PDA

View Full Version : 60,000 Chinese characters!


bwhhisc
27th February 2006, 01:56 AM
Interesting! Started doing a bit of reading on Chinese language and came across this. This just points up the challenges to find the right word, and term for Chinese IDN's.

QUOTE: Even to be able to read a novel (in Chinese), it is absolutely necessary to learn at least 3,000 symbols. People with college degrees are judged to have mastered about 6,000 -7,000 of them, but some large dictionaries can contain as many as 60,000 characters.

Each word is set and is basically written the exact same way as it was written 2,000 years ago.
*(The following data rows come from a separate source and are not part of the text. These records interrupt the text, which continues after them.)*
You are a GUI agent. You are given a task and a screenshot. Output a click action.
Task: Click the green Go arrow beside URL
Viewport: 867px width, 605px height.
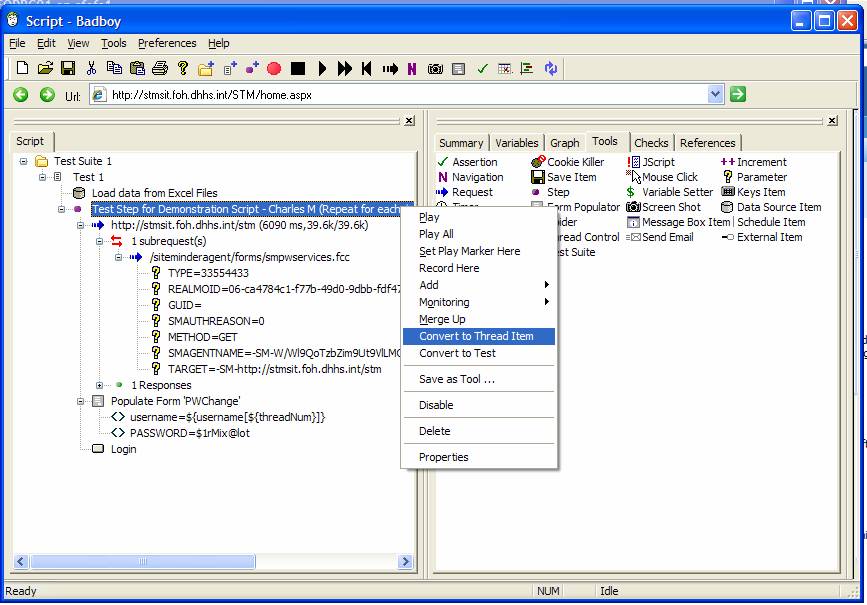coord(738,95)
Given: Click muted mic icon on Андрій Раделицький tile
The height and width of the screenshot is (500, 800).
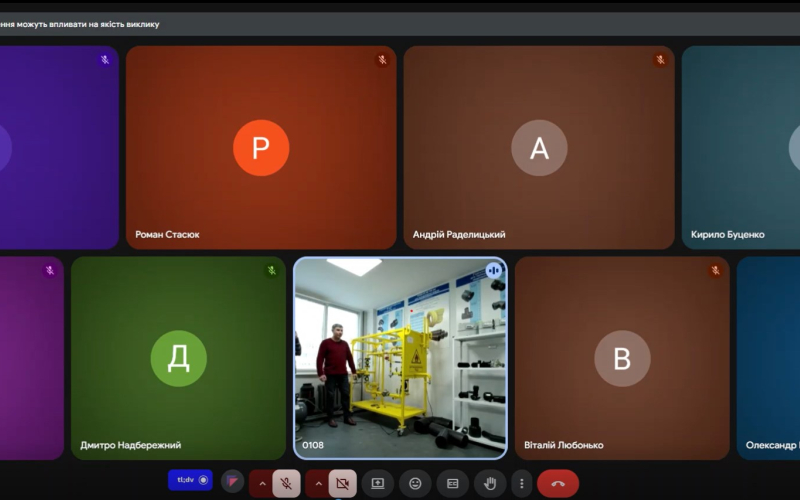Looking at the screenshot, I should point(660,60).
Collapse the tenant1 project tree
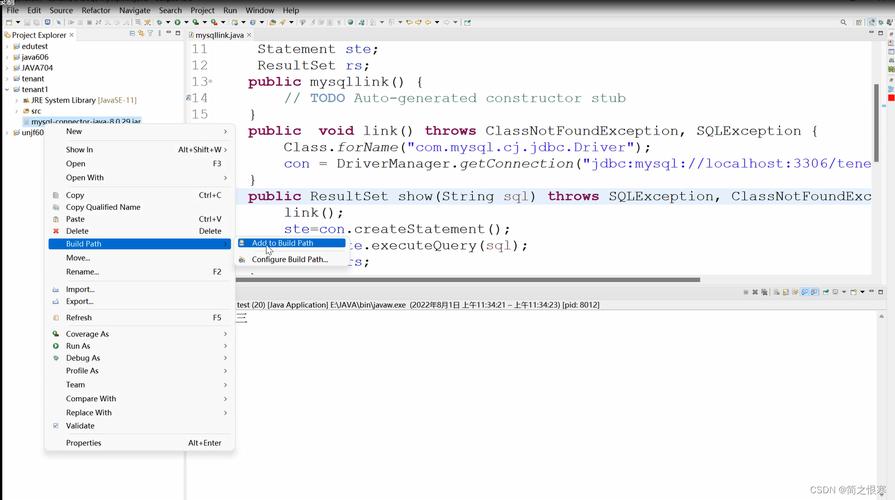This screenshot has width=895, height=500. (6, 89)
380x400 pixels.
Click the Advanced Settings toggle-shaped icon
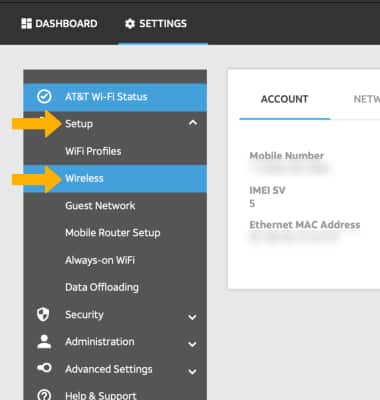click(x=44, y=368)
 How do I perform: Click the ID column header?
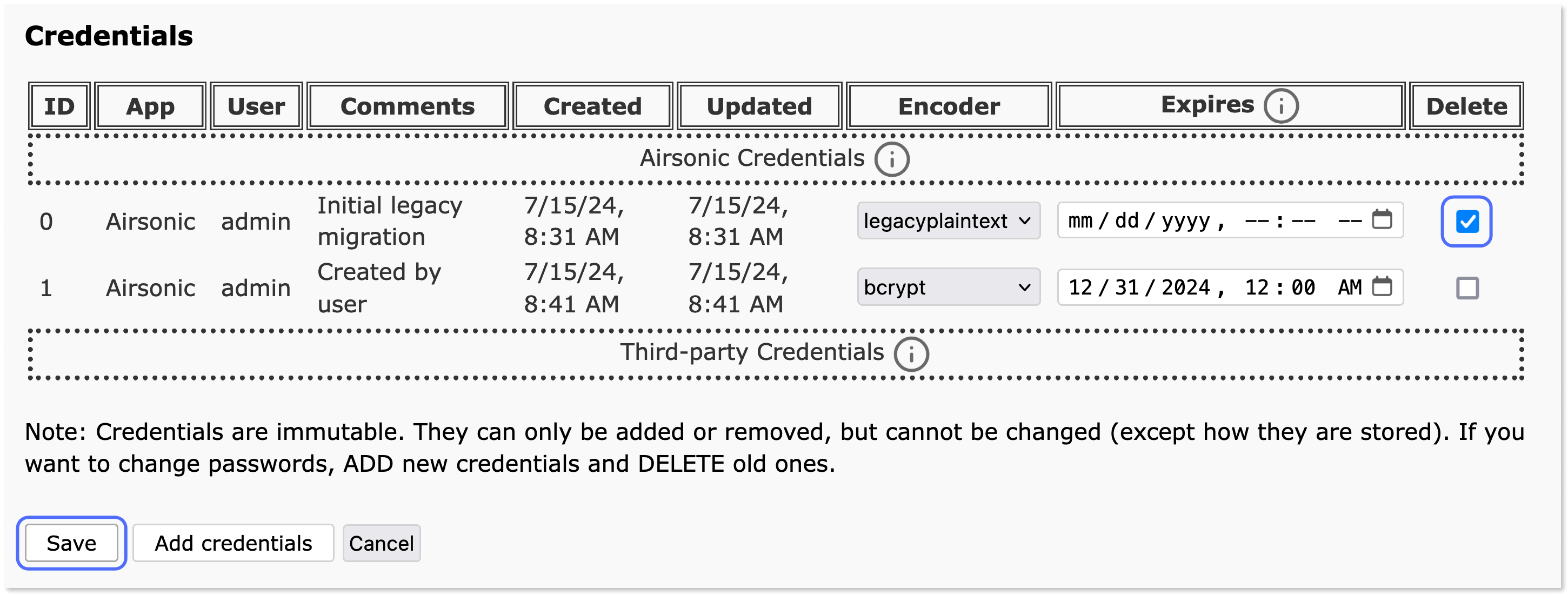[x=59, y=105]
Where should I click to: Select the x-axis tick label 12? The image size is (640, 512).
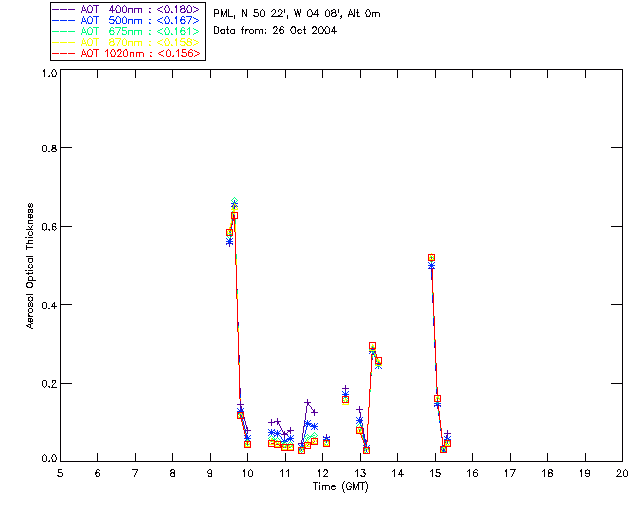coord(322,472)
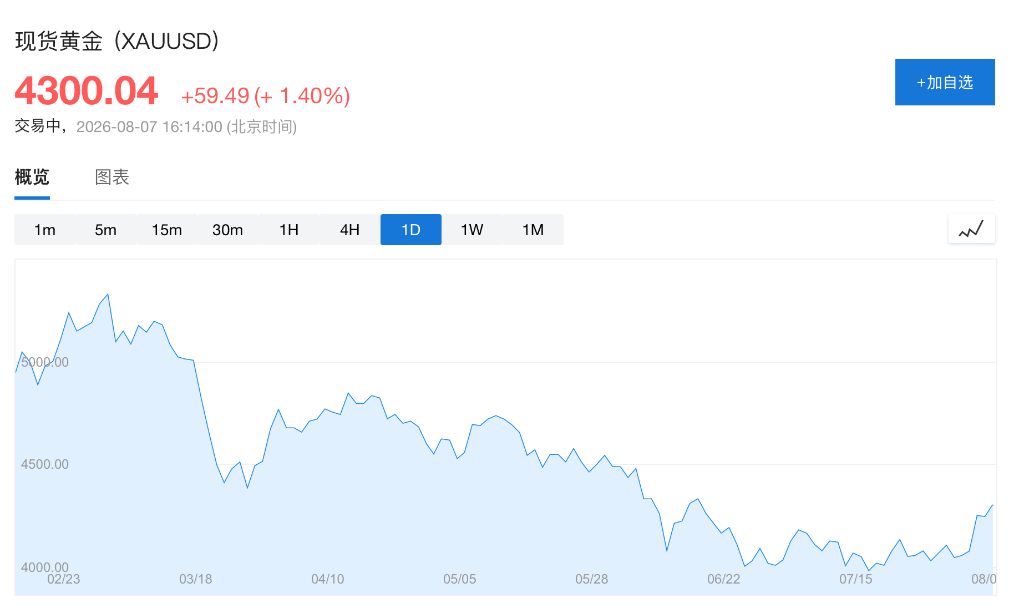Screen dimensions: 1024x611
Task: Select the 4H interval
Action: [349, 230]
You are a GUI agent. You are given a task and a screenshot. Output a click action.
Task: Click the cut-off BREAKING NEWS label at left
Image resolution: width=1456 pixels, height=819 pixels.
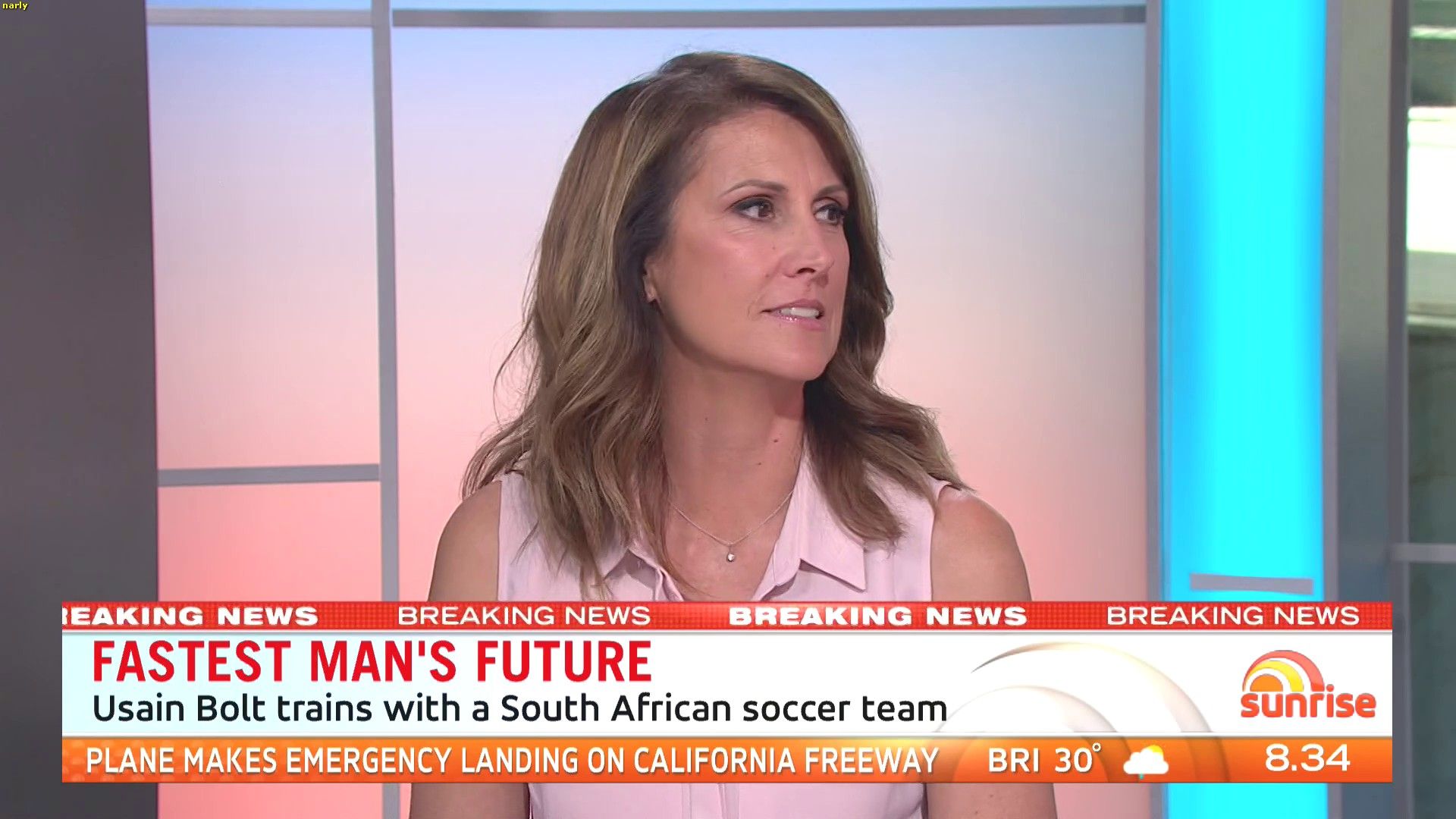pos(190,616)
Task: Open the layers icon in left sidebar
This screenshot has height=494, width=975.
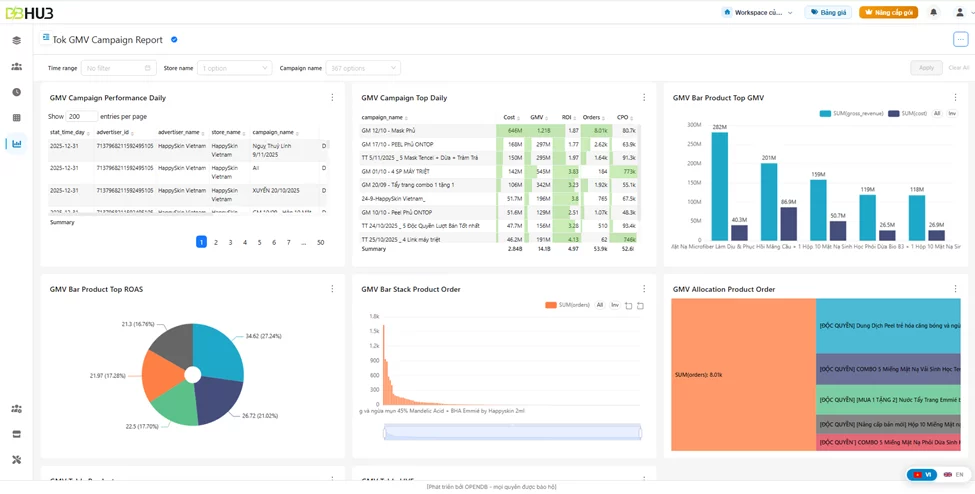Action: tap(17, 41)
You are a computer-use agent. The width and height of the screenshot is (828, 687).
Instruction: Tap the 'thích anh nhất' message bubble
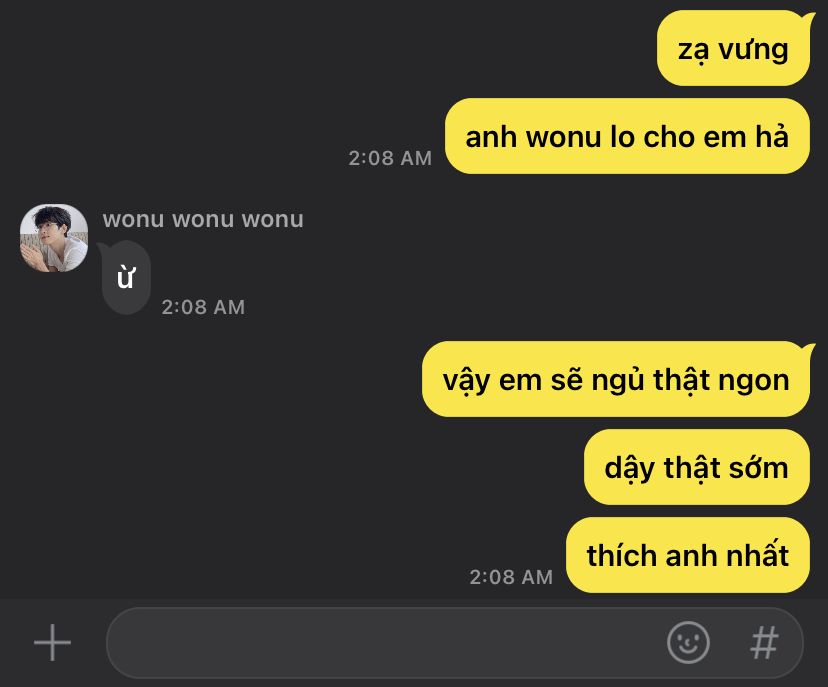(x=688, y=555)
SOURCE: http://www.logoi.com/notes/symbols_alphabet.html

blastfromthepast
27th February 2006, 02:02 AM
One a day... one a day...

bwhhisc
27th February 2006, 02:14 AM
One a day... one a day...

Yes...it does leave a lot to work thru...continuing to quote from the article:

"In Chinese writing, however, there are no letters and there is no alphabet".
The writing system consists of a large number of symbols used to directly represent words regardless of their value. Although there is some relation between the structure of each symbol and its pronunciation, but the symbols cannot be broken down into smaller components to construct a new word". I guess when all the other IDN's are mopped up in other languages, there will still be challenges here!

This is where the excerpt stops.